*** MATERIAL PROVIDED ***

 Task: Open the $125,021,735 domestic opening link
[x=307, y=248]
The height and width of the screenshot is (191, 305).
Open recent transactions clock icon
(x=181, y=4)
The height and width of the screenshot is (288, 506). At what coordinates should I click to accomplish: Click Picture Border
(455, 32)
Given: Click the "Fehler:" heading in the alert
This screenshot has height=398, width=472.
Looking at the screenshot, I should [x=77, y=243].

*** End of MATERIAL PROVIDED ***
*** MATERIAL PROVIDED ***

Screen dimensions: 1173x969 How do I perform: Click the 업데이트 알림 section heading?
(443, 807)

*** End of MATERIAL PROVIDED ***

WORK INSTRUCTION:
Using the entries above, return exactly the lines from the line with "Task: Open the" to the line with "Given: Click the", counting both of those lines.

ANSWER SPACE:
 Task: Open the $125,021,735 domestic opening link
[x=307, y=248]
The height and width of the screenshot is (191, 305).
Open recent transactions clock icon
(x=181, y=4)
The height and width of the screenshot is (288, 506). At what coordinates should I click to accomplish: Click Picture Border
(455, 32)
Given: Click the "Fehler:" heading in the alert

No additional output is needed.